I can imagine this song playing on Grey's Anatomy.
Apparently Frida Hyvonen's "Pop/Comedy/Chinese Pop". Interesting.
One thing people keep telling us is to be ourselves. But what does it mean to be ourselves? Don't put on a front? Sure, that must be it. But if you think about it some more, being yourself may mean staying firmly on your seat when you see an old lady get on the bus, then get judged for it. The paradox of being yourself is when we are told to be ourselves, what they really mean is, be what society expects us to be. If society doesn't accept our true selves, they question you as a person.
I've had people telling me to be myself and I have to say, I'm being myself more than I'd like to be, and at times, I'm not myself either because of that. People who don't know me think I'm cold and hot-tempered. (Oh look, an irony).
I always show up in jeans and tees, people say I'm a tomboy or something. I'm all for embracing femininity at this stage of my life but I just don't think wearing skirts AND heels AND a handbag is such a good idea. It's not like they're comfortable anyway. More so, a safety hazard.
I like to listen and observe, people think I'm unfriendly and proud. Oh, and weird. I was at my aunt's place a few years ago, watching their goldfishes, looking at how one fish was attacking another and the dynamics of aquarium fish society. Someone suggested to me that it was pathetic. So now I busy myself when I'm with people I don't talk to much.
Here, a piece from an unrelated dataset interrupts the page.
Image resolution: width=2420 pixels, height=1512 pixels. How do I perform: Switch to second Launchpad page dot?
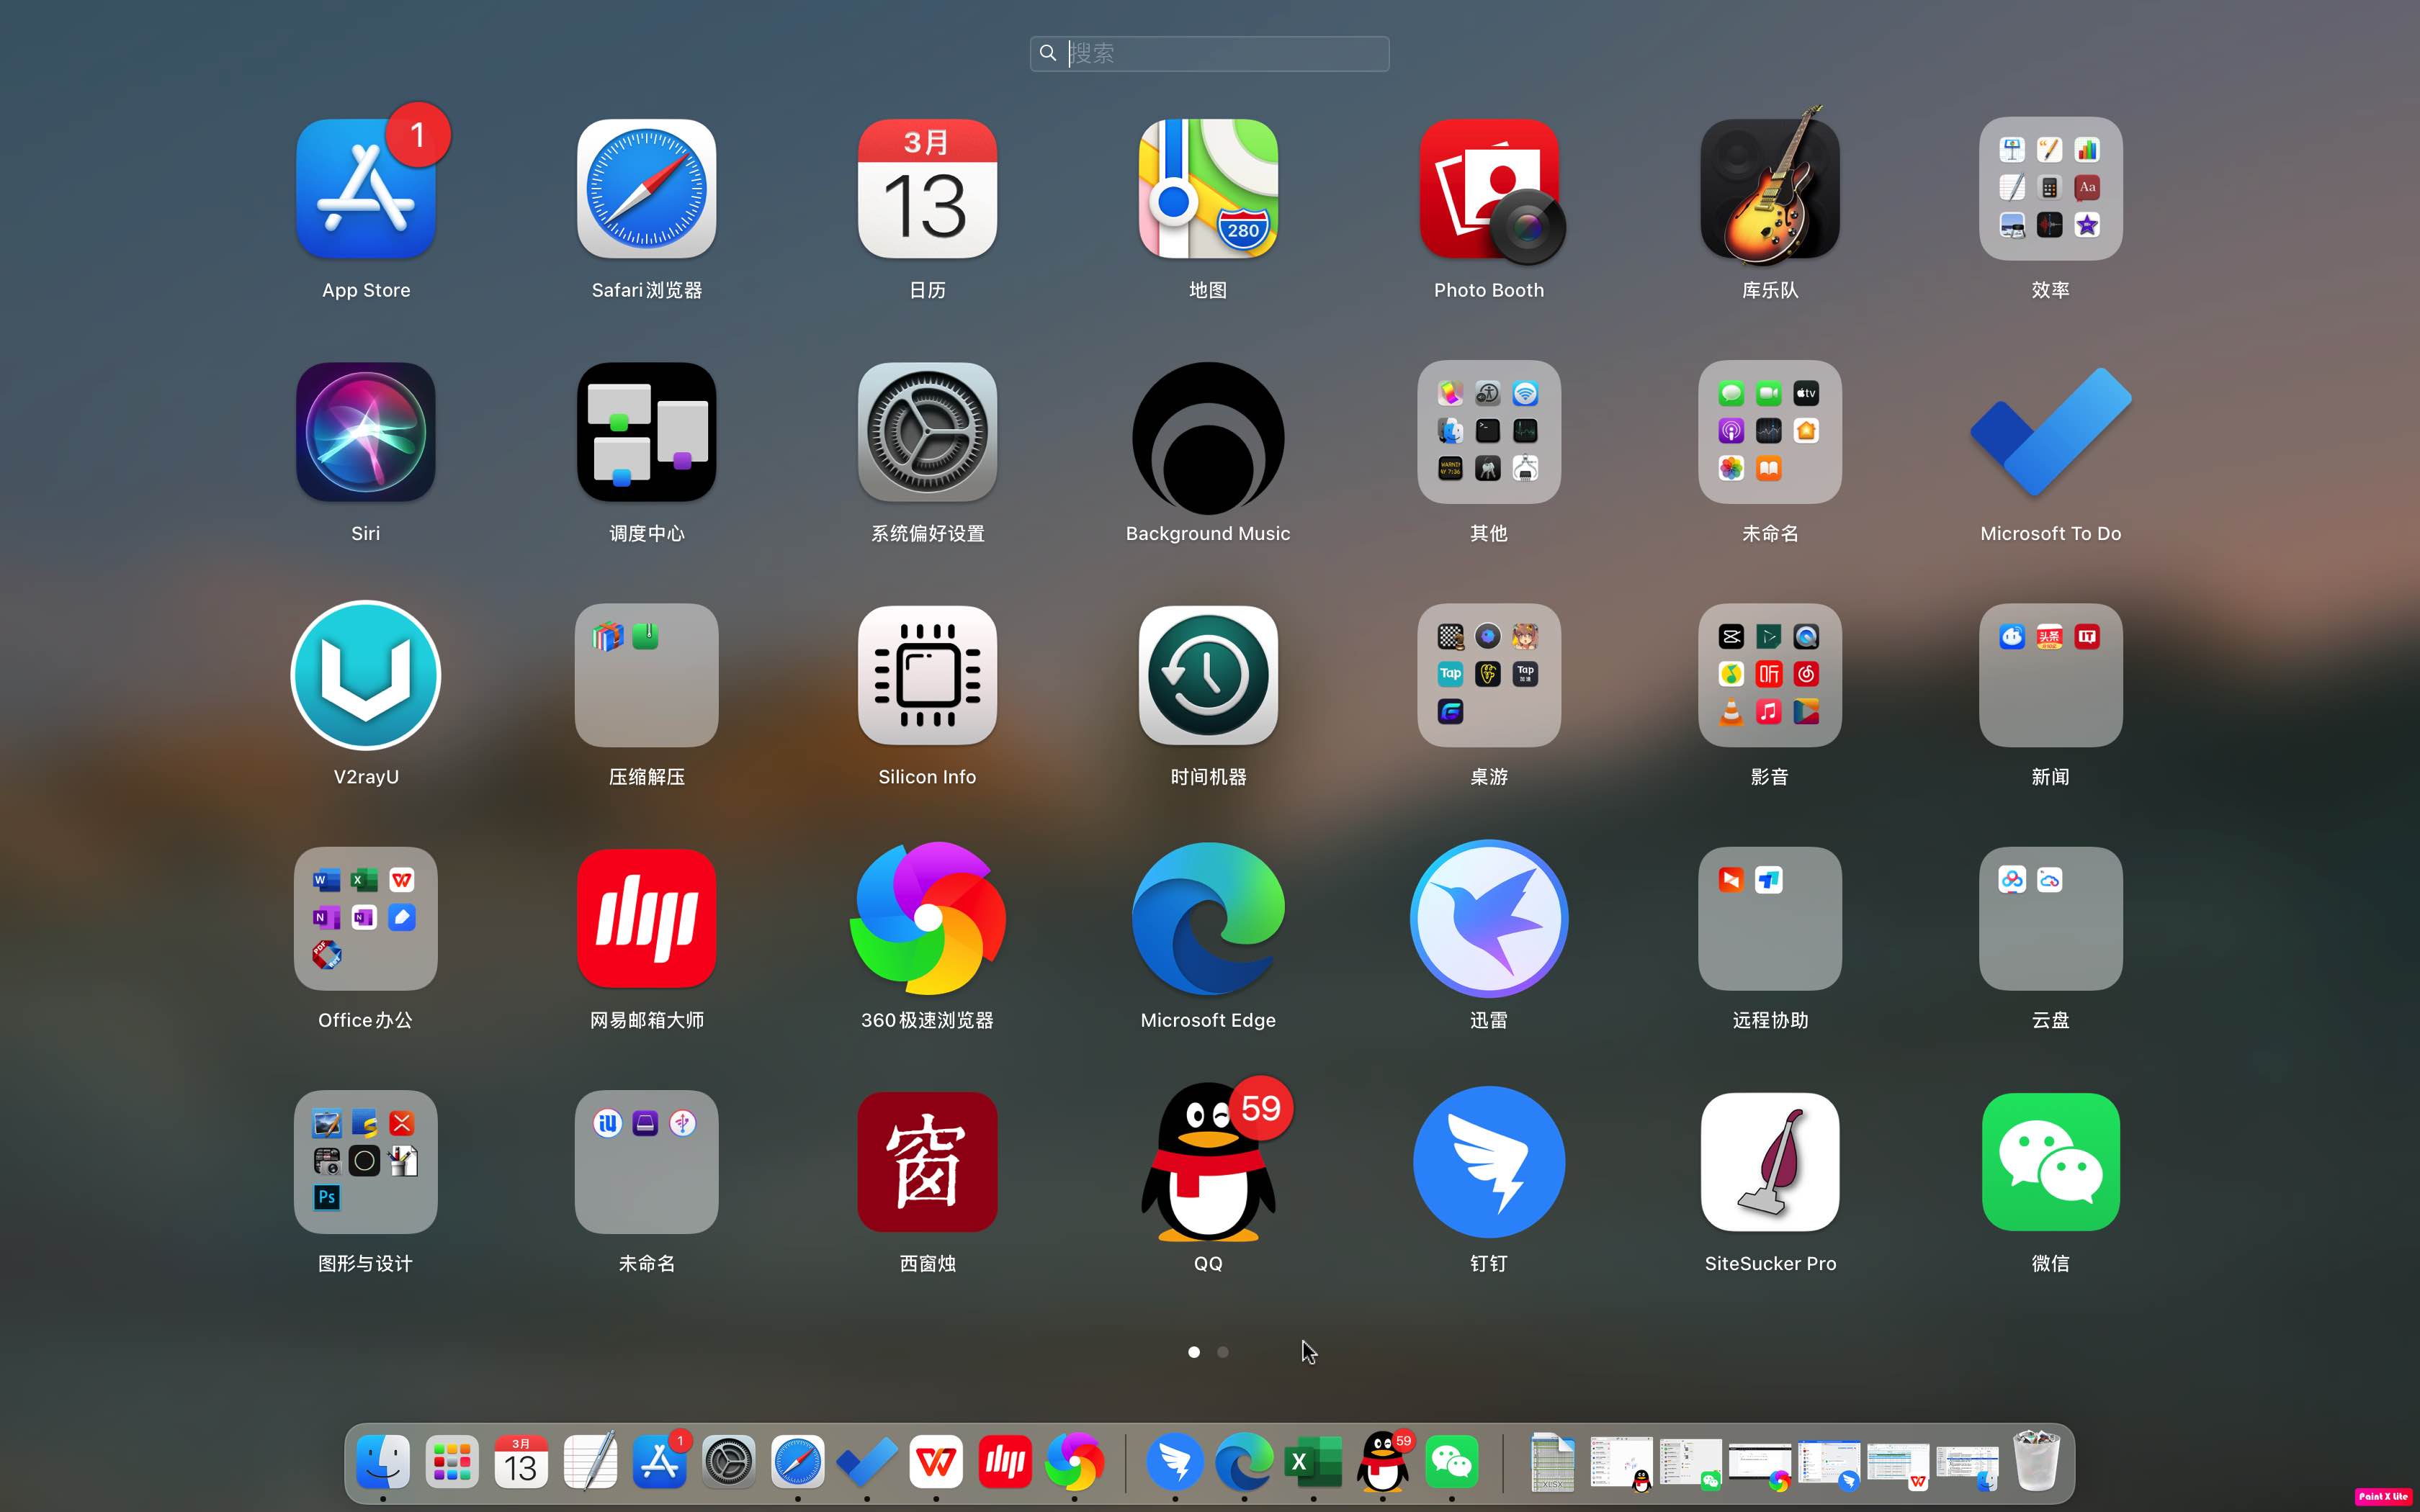pyautogui.click(x=1222, y=1352)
I'm a little too honest for my own good, and I criticize like a bitch. It gets me in trouble and fights sometimes but what am I supposed to say? I don't want to lie. I know it's hard to hear the truth and at least I try to give it to them gently. Although, depending on situations, it might be delivered as part of a joke. In instances where I'm highly aware of social etiquettes, I'm just not myself, all too aware of judgement raining down on me.
Sometimes you try to be yourself but some people just don't get or accept you. It's a really big step because you're putting yourself out there and when they criticize you, they're really criticizing every fibre of your being. I think the whole "be yourself" concept doesn't quite work in the big picture but on a smaller scale, people around you may appreciate you for it.
Do I still want to be myself after writing three paragraphs on the subject? I'll have to think about it.